Fue así que algunas de nosotras llegamos a las manos de la biznieta, la que heredó de Estefanía ese lunar del tamaño de una mosca entre los muslos. La biznieta que siendo niña huyó de mí y de mis hermanas porque le parecíamos feas y ordinarias en comparación con las barbis que anhelaba. La misma que sintió asco de aquella vieja que olía a orines y a tabaco. La misma que alguna vez encontró refugio en los cuentos de Estefanía bajo una noche de lluvia torrencial, y guardó para siempre la desconfianza que le inspiró un Bolívar cabalgando sobre el techo de cinc, en busca de cuerpos para arrastrar a una guerra. Y con la biznieta yo encontré un rostro similar al que me hubiese dado Estefanía. Encontré una extraña cabellera cana y un vestido hecho de retazos. También una pantaleta nueva. Mis hermanas, por su parte, vieron remendados sus vestidos, completados sus cuerpos, nacidos sus cabellos. Por fin, las manos de Estefanía renacían en las de su biznieta para darnos lo que nos debía.
Y vivimos tranquilas por un tiempo. Un tiempo breve. Porque pronto mis hermanas y yo nos vimos de vuelta en una maleta. ¿Una maleta? ¡Qué va! ¡Una mochila! Una mochila apenas logró hacer la biznieta mujer. Y entre tan pocas cosas viajamos nosotras, las muñecas de Estefanía. A ninguna se nos preguntó si queríamos emprender con ella esa locura. Claramente yo hubiese preferido gastar mi cuerpo de algodón en las tierras cálidas del jobo. Pero ahí nos vimos, burlando fronteras con la que un día nos despreció por burdas. Quién sabe qué conjuro pensó soportarían nuestros cuerpos para fabricarle a ella un sólido puente de regreso. Sentí su temor durante el viaje, pero al mismo tiempo sopesé su determinación. La misma seguridad de Estefanía al construirse diosa creadora y reina de las de mujeres de tela. Y entonces presentí que estaríamos bien, aunque estuviésemos lejos.
Dimos a parar en tierra de otro humus, una tierra helada en su geografía lo mismo que en su hospitalidad. Y entristecimos de no ver el cielo intensamente azul de nuestro terruño. Y entristecimos de no sentir la cercana calidez del mar. Lo mismo le pasó a la biznieta, a quien miramos esforzarse por asentar sus raíces inútilmente. Inútilmente, pues la nueva tierra pugnaba por expulsar cualquier brote foráneo. La vimos mutar kokedama en un intento por sostenerse, pero la sequedad del entorno se imponía para marchitar sus hojas. Finalmente, la biznieta optó por hacer una madeja de sus raíces y echarlas al bolsillo para acariciarlas mientras calentaba las manos del duro invierno, o para mostrarlas levemente a quien por ellas preguntara. Sólo así logró mantenerse de pie durante unos años… Pero con el paso de ellos, sintió que se entumecía su cuerpo todo y su alma entera.

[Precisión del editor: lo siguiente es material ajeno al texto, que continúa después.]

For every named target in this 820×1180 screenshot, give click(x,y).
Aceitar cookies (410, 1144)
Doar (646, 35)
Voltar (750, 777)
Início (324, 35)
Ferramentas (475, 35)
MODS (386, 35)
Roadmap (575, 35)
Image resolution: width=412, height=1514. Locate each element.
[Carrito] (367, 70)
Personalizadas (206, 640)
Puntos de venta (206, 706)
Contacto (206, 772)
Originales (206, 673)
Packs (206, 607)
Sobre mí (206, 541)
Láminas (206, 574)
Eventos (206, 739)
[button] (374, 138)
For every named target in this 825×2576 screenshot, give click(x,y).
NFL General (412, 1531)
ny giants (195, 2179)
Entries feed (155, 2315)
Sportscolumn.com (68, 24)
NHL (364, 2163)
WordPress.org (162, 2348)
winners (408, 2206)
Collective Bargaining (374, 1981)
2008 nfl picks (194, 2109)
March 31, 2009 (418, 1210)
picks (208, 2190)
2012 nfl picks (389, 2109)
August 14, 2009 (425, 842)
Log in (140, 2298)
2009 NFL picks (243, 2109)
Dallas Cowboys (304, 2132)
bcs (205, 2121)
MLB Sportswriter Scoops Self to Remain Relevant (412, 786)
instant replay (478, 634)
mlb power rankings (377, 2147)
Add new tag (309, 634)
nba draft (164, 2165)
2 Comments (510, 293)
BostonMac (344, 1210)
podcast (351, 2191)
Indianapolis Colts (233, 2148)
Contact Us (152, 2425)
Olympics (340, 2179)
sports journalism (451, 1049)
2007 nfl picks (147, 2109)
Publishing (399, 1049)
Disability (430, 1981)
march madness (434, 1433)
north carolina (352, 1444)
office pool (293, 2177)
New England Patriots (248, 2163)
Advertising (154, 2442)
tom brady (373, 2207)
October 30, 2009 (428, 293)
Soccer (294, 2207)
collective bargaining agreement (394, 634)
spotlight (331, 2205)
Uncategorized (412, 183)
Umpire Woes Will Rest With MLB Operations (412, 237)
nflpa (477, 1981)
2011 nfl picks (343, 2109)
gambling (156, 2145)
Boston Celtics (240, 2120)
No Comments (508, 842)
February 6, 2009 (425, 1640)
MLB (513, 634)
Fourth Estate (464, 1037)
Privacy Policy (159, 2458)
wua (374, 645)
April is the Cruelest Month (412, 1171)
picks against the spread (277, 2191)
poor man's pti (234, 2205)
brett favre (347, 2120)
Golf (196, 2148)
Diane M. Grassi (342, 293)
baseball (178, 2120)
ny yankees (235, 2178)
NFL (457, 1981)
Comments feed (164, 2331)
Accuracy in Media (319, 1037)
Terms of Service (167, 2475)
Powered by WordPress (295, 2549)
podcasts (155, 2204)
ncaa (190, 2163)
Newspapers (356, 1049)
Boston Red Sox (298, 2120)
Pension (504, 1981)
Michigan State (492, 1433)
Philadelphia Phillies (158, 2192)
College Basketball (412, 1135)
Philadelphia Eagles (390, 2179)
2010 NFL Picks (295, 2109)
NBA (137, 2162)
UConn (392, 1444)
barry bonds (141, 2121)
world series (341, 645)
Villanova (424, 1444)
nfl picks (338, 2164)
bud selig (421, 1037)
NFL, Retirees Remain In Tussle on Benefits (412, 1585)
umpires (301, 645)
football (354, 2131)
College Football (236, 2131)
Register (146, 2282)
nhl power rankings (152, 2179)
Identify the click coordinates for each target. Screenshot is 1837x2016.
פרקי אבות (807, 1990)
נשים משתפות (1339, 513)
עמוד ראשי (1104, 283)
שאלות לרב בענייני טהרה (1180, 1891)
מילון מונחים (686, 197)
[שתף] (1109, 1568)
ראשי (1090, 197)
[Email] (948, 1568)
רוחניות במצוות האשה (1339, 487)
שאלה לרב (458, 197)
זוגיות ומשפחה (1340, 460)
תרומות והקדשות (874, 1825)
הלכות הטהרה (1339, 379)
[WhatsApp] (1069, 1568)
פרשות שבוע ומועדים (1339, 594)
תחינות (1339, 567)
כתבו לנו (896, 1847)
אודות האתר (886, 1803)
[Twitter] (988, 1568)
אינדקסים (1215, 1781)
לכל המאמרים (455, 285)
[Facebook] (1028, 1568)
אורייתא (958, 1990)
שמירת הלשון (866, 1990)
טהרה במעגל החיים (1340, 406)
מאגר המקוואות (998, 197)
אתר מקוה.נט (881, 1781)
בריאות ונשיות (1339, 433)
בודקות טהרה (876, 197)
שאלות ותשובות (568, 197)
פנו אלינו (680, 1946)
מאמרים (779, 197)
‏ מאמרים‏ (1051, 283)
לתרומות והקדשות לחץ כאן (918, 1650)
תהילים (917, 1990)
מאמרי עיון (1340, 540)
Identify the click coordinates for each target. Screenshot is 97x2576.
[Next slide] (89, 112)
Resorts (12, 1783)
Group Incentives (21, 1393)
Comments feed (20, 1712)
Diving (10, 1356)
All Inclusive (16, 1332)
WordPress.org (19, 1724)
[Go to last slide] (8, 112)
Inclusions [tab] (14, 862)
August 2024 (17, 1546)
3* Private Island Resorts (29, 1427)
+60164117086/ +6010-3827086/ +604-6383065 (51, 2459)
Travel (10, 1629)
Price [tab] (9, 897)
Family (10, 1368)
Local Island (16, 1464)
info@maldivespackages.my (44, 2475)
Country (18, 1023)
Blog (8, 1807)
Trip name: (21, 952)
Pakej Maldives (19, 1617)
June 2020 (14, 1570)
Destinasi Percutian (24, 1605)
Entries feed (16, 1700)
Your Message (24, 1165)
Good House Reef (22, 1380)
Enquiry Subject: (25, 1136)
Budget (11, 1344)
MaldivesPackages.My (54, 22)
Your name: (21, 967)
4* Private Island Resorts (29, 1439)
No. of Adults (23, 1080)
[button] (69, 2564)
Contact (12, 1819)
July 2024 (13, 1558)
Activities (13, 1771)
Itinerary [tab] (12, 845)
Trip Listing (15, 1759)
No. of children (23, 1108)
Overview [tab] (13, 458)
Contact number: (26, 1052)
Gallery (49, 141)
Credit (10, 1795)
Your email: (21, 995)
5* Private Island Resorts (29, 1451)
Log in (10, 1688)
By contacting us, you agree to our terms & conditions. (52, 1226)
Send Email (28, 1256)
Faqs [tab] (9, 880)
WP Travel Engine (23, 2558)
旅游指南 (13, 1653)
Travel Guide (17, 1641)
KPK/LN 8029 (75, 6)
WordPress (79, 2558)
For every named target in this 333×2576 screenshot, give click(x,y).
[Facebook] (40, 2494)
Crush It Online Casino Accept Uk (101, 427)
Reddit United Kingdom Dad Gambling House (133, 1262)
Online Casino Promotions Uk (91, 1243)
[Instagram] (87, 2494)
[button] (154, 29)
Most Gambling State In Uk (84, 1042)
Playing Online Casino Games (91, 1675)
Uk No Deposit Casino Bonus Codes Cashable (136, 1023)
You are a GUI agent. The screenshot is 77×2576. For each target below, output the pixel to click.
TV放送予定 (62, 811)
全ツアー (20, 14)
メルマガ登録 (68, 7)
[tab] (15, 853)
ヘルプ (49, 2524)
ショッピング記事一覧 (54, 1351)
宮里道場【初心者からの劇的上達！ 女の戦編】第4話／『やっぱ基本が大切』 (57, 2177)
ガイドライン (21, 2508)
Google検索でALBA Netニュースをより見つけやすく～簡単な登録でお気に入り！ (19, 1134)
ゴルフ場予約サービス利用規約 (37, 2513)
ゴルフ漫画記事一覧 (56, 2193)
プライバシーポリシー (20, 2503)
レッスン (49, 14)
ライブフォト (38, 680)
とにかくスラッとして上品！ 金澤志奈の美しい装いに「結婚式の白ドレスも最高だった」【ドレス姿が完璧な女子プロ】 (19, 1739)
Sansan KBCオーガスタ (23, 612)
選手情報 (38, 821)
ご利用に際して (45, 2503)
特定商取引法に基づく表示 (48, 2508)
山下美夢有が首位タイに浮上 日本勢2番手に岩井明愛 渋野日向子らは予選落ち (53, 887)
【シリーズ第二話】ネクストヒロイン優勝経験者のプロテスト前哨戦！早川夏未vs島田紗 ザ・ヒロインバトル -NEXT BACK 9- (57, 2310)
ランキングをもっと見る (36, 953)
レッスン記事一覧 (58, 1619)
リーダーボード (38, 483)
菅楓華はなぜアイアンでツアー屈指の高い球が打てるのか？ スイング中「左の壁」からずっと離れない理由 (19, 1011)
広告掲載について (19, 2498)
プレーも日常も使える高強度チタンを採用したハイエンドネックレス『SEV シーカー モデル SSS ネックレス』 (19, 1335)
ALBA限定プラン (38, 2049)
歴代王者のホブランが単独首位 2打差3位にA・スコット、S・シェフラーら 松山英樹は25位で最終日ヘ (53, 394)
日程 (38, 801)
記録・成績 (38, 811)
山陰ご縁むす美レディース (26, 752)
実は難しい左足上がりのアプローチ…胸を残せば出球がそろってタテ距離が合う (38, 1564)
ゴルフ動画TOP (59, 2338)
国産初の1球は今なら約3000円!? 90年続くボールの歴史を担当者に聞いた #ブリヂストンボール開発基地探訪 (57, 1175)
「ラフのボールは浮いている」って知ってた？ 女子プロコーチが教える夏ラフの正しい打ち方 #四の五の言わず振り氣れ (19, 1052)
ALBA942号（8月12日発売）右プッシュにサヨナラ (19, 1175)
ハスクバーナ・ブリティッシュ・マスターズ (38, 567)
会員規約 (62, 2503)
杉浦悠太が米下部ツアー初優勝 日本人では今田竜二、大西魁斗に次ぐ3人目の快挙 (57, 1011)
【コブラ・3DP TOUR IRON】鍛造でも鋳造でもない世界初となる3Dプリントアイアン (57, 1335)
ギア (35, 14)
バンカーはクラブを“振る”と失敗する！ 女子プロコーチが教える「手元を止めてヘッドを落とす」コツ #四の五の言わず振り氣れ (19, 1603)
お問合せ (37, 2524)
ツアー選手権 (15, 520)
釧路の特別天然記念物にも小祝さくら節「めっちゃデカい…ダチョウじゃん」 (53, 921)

Buscó incesante la forma de agitar las tímidas llamas encendidas en el centro, muy dentro, pero cada vez que salía por materia para la combustión, una ventisca helada la azotaba de vuelta a su centro refugio. Se volvió caracol. La biznieta guardó dentro de sí y para sí toda humedad, todos los paseos al río y todas las salidas al mar. Guardó dentro de sí y para sí la única nervadura palpitante con la que esperaba fabricar alguna vez un retorno definitivo a la raíz.
Por esos días de cerrazón, sucedió que la biznieta se hizo tía y se juntaron cuatro mujeres de la estirpe de Estefanía. A mis hermanas de tela les fue encomendado un regreso a las tierras de origen, junto a la nieta de Estefanía. Dijo la biznieta que ellas no merecían el desarraigo que se padecía entonces. Y a mí, por ser la más joven tal vez, se me presentó ante la menor y recién llegada de aquella estirpe. Se me dijo que acompañaría a Martina, nacida en nuevo humus, para recordarle el origen de los suyos. La biznieta, felizmente, tampoco nos retuvo.
Martina es un retoño, aún no asienta sus raíces, sin embargo. Corre a la velocidad de cualquier ventisca y no se enfría con facilidad, posee un calor muy dentro que la hace sudar por las noches y sonríe ampliamente como quien nunca conoció tristeza. Promete ser mujer recia, de carácter voluble como las mareas del Caribe que vio nacer a sus viejas abuelas.
Si me he detenido a contar mi historia y la de mis mujeres, es porque me he tomado un descanso de los cuidados que me han sido encomendados para fabricarme un vestido de invierno con la tía y biznieta. Mientras ella tomaba mis medidas, nos dio por echar un repaso a la memoria. Y se me hace que cuando acabemos de juntar los hilos, habrá alguna voltereta del tiempo jugando con nuestros destinos.